Many chronic viral infections, such as those established in individuals infected with HIV or hepatitis C virus (HCV), are characterized by an upregulation of inhibitory immune pathways. Pellegrini et al. hypothesized that IL-7, which overcomes inhibitory mechanisms to promote homeostatic immune cell expansion, might also have the ability to overcome the inhibitory networks that develop during chronic viral infection. To explore this, they therapeutically administered IL-7 to mice with established chronic lymphocytic choriomeningitis virus (LCMV) clone 13 infection. Although control animals that received PBS were unable to clear LCMV clone 13 even several months after the initial infection, mice that received IL-7 therapy cleared LCMV clone 13 from the spleen, liver and other chronic viral reservoirs shortly after the completion of 3 weeks of treatment.

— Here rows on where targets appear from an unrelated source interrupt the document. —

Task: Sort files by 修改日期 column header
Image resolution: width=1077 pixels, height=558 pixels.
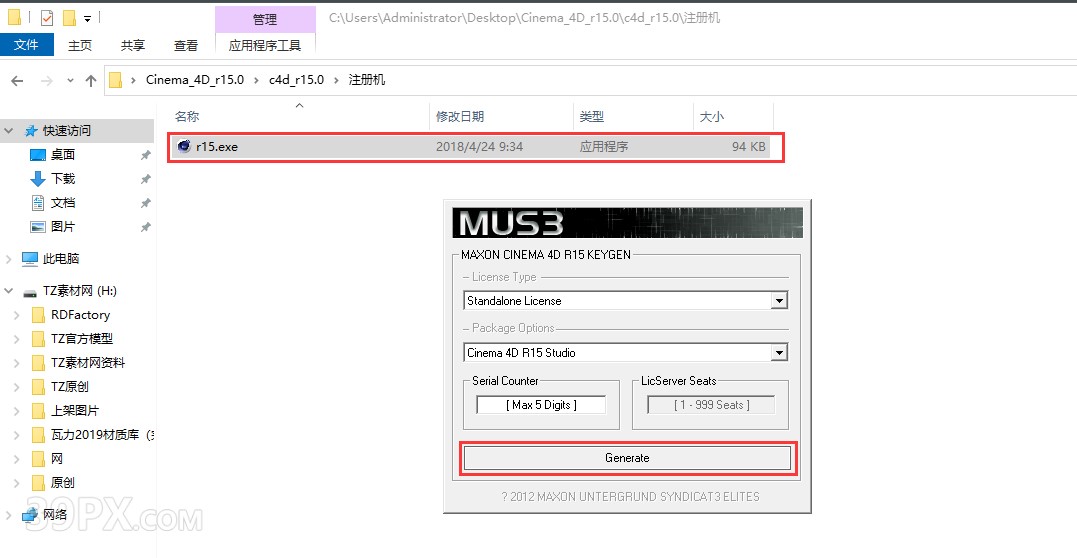Action: tap(460, 117)
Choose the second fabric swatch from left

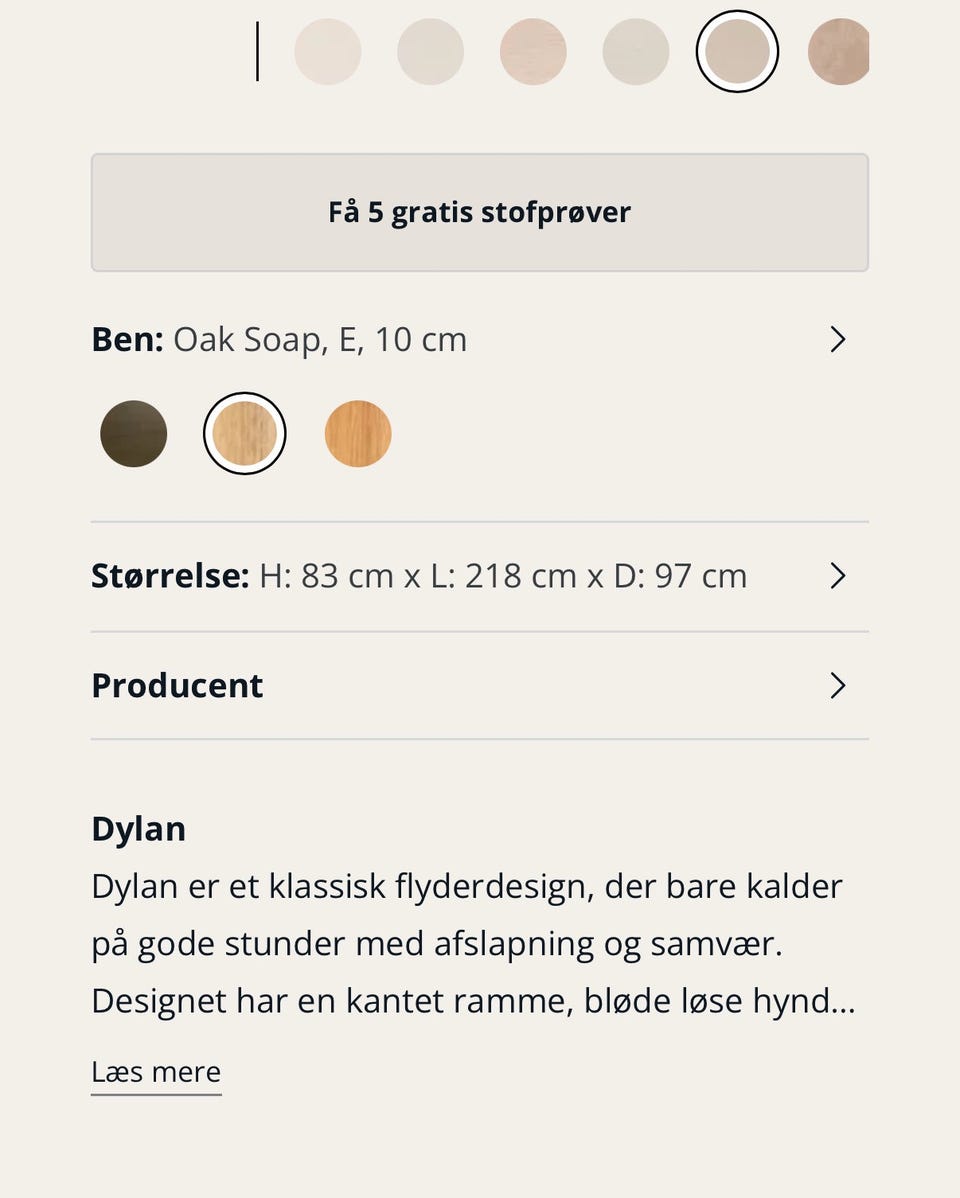(x=430, y=52)
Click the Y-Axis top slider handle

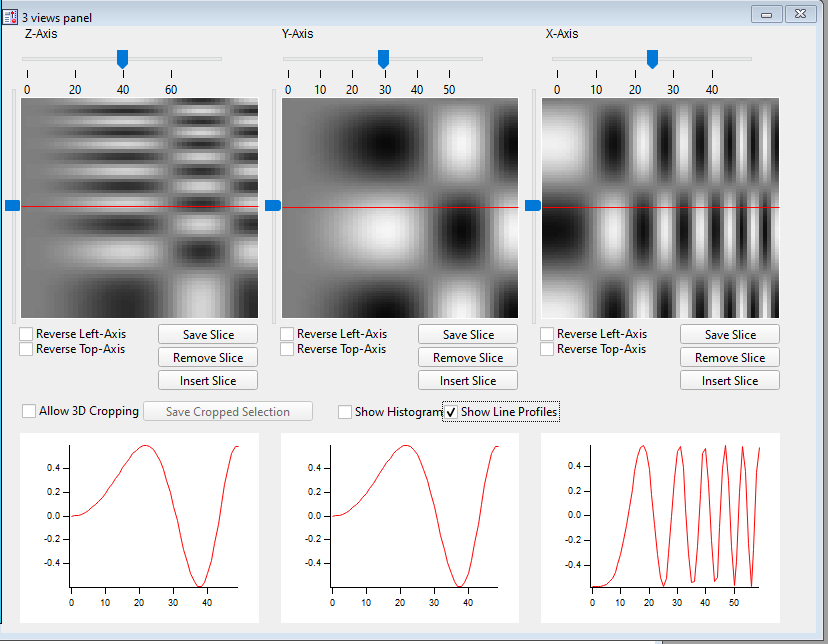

IL-7 seemed to promote antiviral immunity by increasing the numbers of LCMV-specific CD8+ T cells, as well as by enhancing the effector functions of these cells. Treatment with IL-7 also led to a marked expansion of B cells and non-LCMV-specific T cells, but cell depletion experiments showed that only CD4+ and CD8+ T cells were essential for the promotion of viral clearance in mice in response to IL-7 therapy. Using transgenic reporter mice, the authors showed that IL-7 expanded non-virus-specific naive T cell populations during LCMV infection by promoting increased export of T cells from the thymus. Interestingly, although the total number of regulatory T (TReg) cells also increased in response to IL-7 treatment, the proportion of TReg cells within the total T cell population was reduced in IL-7-treated mice. However, conditional depletion of TReg cells did not affect viral loads or lead to greater immunopathology in either of the treatment groups.

The authors next investigated cytokine responses and found that the levels of several inflammatory cytokines, including IL-6, IL-17 and interferon-γ, were dramatically increased in the serum of IL-7-treated mice. Notably, this elevated pro-inflammatory cytokine response appeared to promote antiviral immunity without inducing increased immunopathology in infected tissues. This seemed to be due to IL-7-mediated upregulation of the cytoprotective cytokine IL-22; indeed, antibody-mediated blockade of IL-22 in LCMV-infected IL-7-treated mice caused significant hepatitis in these animals.

Finally, having observed such a marked increase in inflammatory cytokine production, the authors asked whether IL-7 might repress inhibitors of cytokine signalling. In support of this, they showed that T cells aberrantly upregulate suppressor of cytokine signalling 3 (SOCS3) during chronic LCMV infection, but IL-7 treatment led to reduced expression of SOCS3 by T cells. Further experiments suggested that IL-7 may repress SOCS3 indirectly by downregulating forkhead box O (FOXO) transcription factors and, strikingly, when mice with a T cell-specific deletion of Socs3 were infected with LCMV, they were able to clear infection without any notable immunopathology, in a similar manner to the IL-7-treated mice.

These findings indicate that IL-7 promotes antiviral immunity by suppressing T cell expression of inhibitory molecules, such as SOCS3. The efficacy of therapeutic IL-7 in this study is particularly exciting, as it suggests that IL-7 therapy could be used for managing HIV or HCV infections in humans.